Burns Ted M, Phillips Lawrence H, Dimberg Elliot L, Vaught Barry K, Klein Christopher J
Department of Neurology, University of Virginia, Hospital Drive, McKim Hall, P.O. Box 800394, Charlottesville, VA 22908, USA.
Neuromuscul Disord. 2006 May;16(5):308-10. doi: 10.1016/j.nmd.2006.02.005. Epub 2006 Apr 17.

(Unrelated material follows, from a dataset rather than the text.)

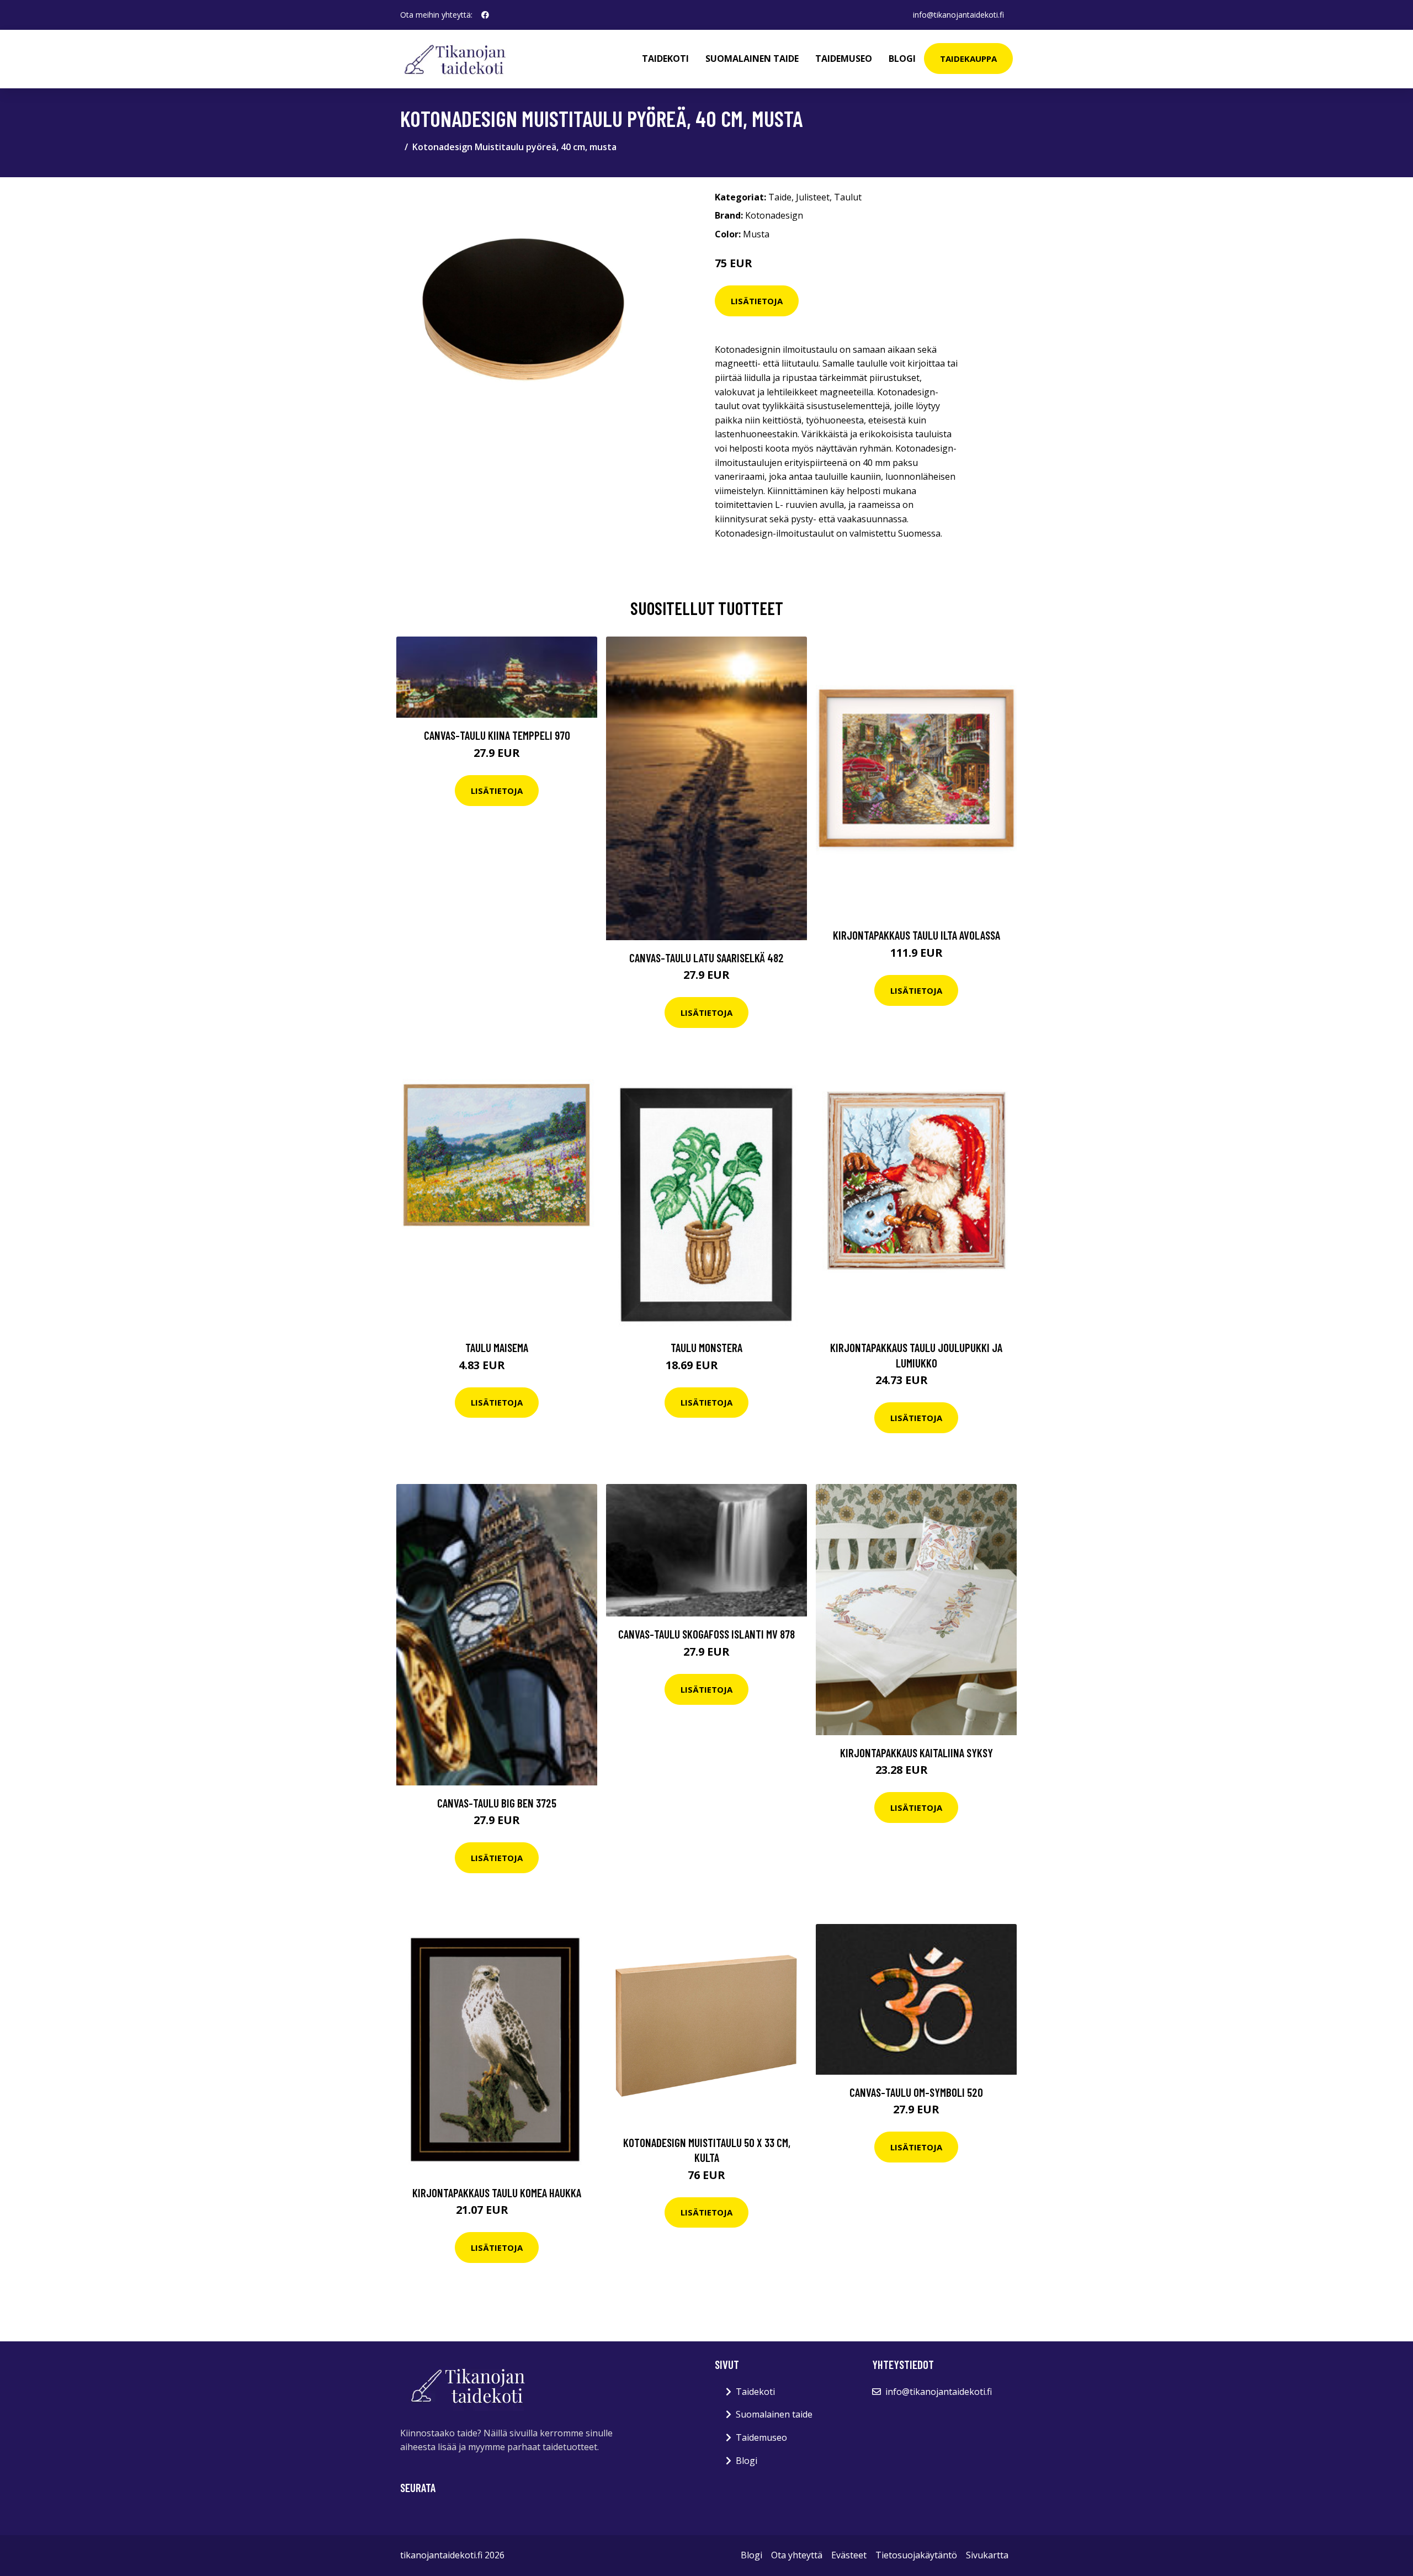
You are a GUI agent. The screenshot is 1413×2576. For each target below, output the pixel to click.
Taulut (848, 197)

We present a patient with acute onset painful polyneuropathy found to have a novel MPZ mutation (Arg36Trp). The Arg36Trp mutation described in this report occurs at a putative adhesion interface. An alternative explanation for his polyneuropathy was not found and his mother was identified to have polyneuropathy and carry the same mutation. Two hundred normal controls were without this base alteration. The temporal profile of the index case may provide further indirect evidence suggesting an immune mechanism contributing to the pathogenesis of some cases of MPZ mutations. We predict that other rapid symptom onset polyneuropathies will be found to have direct genetic susceptibility.
我们报告了一名患有急性起病的疼痛性多发性神经病的患者,发现其存在一种新的MPZ突变(Arg36Trp)。本报告中描述的Arg36Trp突变发生在一个假定的黏附界面。未发现其多发性神经病的其他解释,并且确定他的母亲患有多发性神经病并携带相同的突变。200名正常对照未出现这种碱基改变。该索引病例的时间特征可能提供进一步的间接证据,提示免疫机制在某些MPZ突变病例的发病机制中起作用。我们预测,其他症状快速发作的多发性神经病将被发现具有直接的遗传易感性。